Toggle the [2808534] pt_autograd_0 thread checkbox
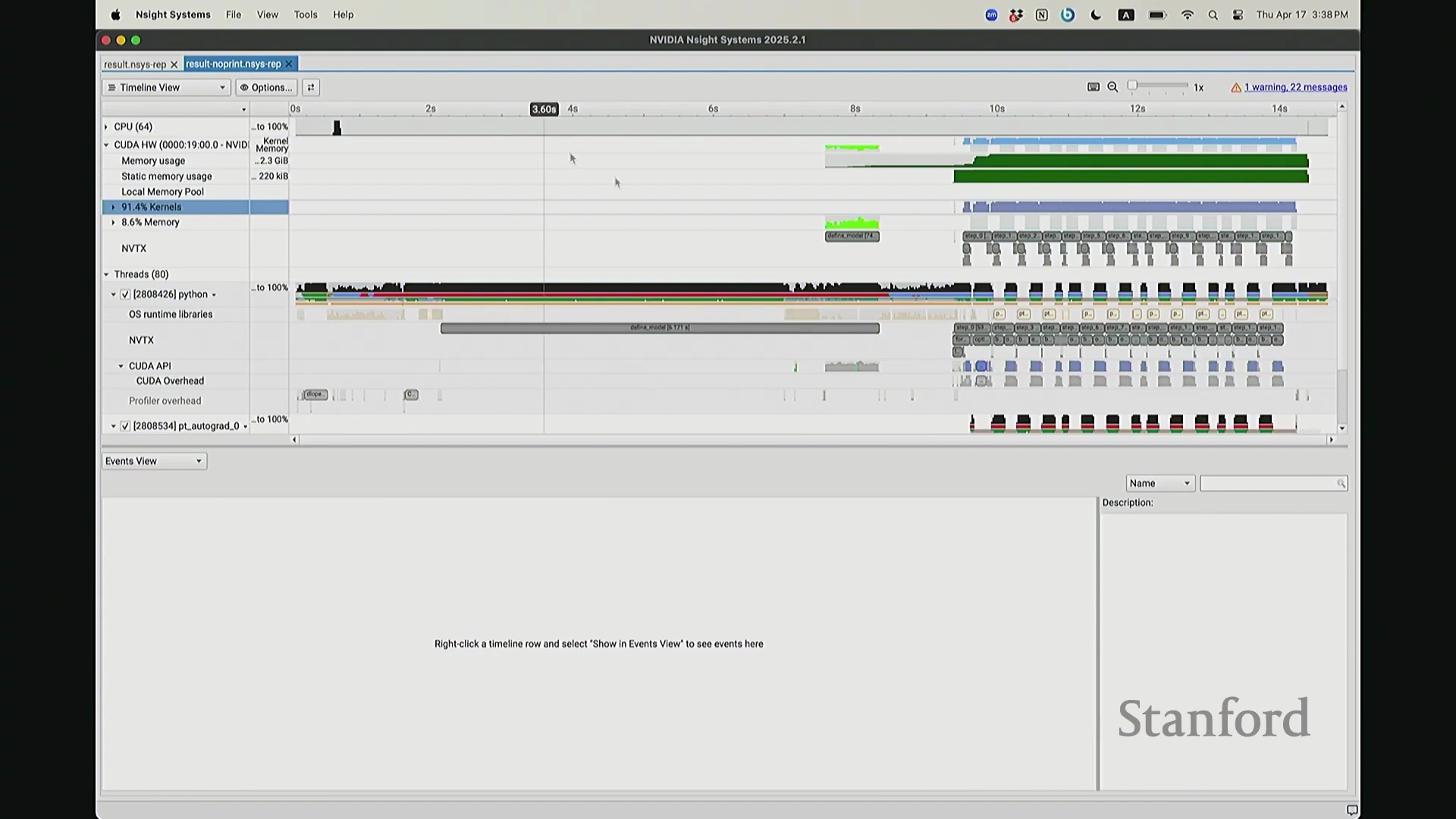Screen dimensions: 1456x819 coord(125,426)
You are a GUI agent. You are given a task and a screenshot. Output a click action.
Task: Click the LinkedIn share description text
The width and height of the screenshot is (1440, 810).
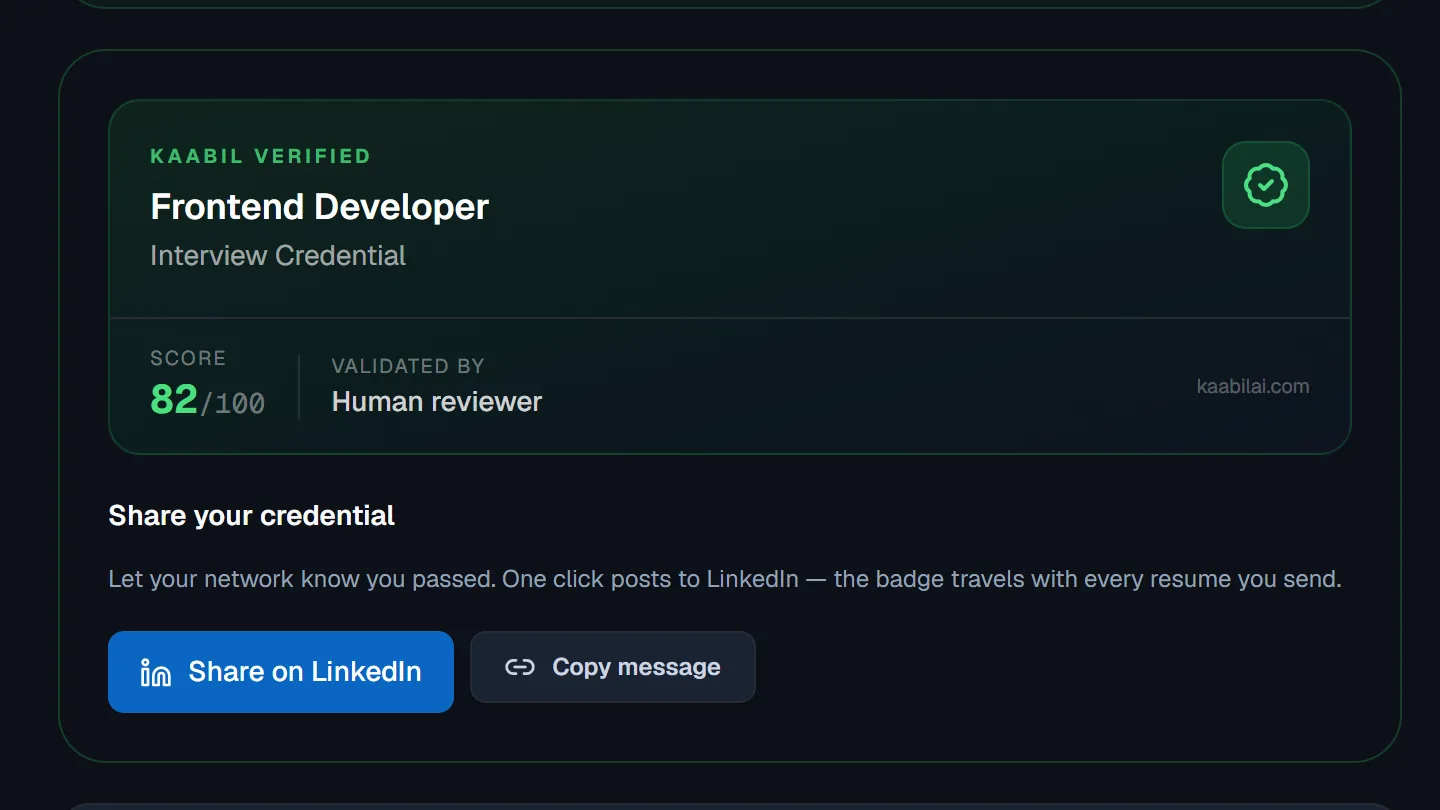tap(725, 579)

• Il problema
Restituisci testualmente le righe di tutti i record, senza le immagini.

• Output
Toggle the [2808534] pt_autograd_0 thread checkbox
Screen dimensions: 1456x819 coord(125,426)
You are a GUI agent. You are given a task and a screenshot. Output a click action.
Task: Click the LinkedIn share description text
The width and height of the screenshot is (1440, 810).
tap(725, 579)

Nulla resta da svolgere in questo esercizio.